- **WHAT IS REQUIRED**: When you reach the line in the listing below that contains "You are a computer-use", begin returning lines exactly as written, and stop after the line that contains "Instruction: Click the". Return no other lines.

- **MATERIAL PROVIDED**:
╭──

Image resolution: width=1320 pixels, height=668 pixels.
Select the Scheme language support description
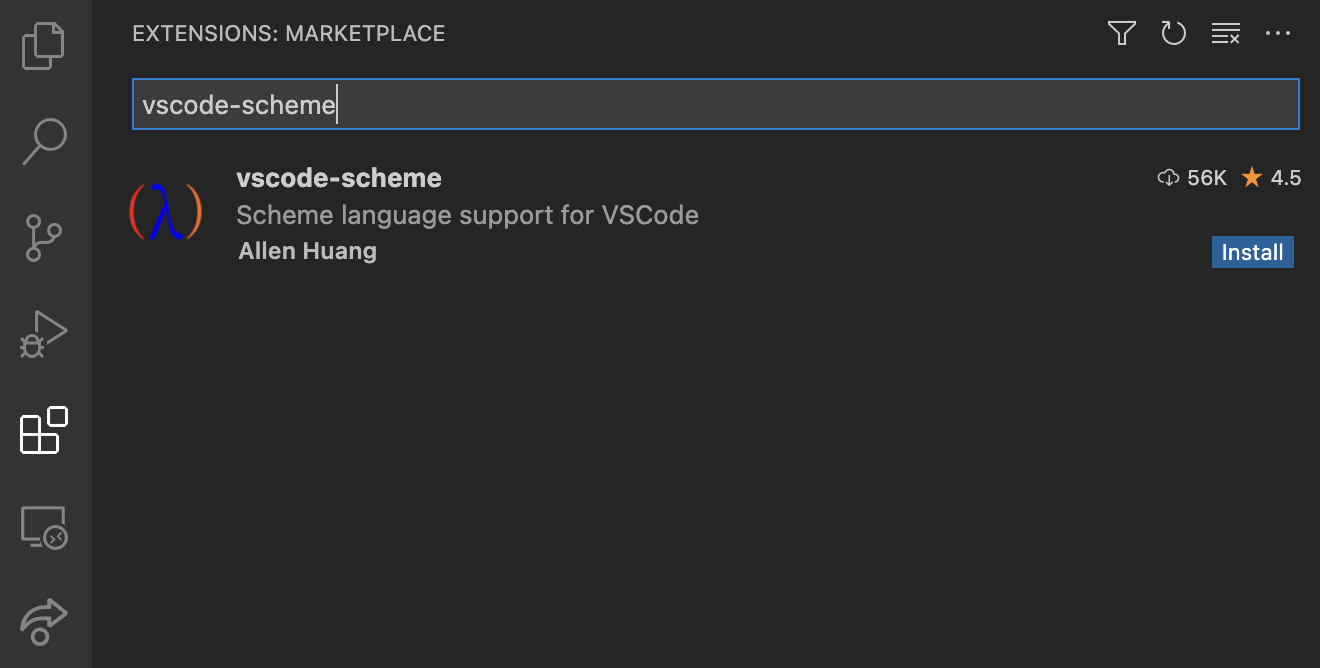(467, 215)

╰──
╭──

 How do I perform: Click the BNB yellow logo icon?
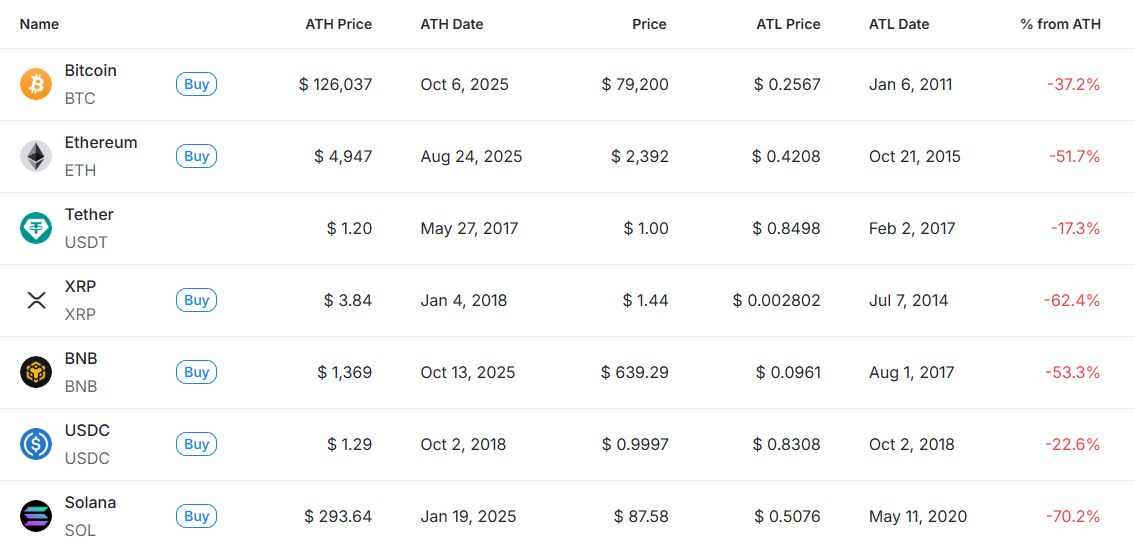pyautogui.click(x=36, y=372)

╰──
╭──

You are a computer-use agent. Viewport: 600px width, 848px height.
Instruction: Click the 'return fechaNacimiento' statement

╰──

- **TASK OUTPUT**:
You are a computer-use agent. Viewport: 600px width, 848px height.
Instruction: Click the 'return fechaNacimiento' statement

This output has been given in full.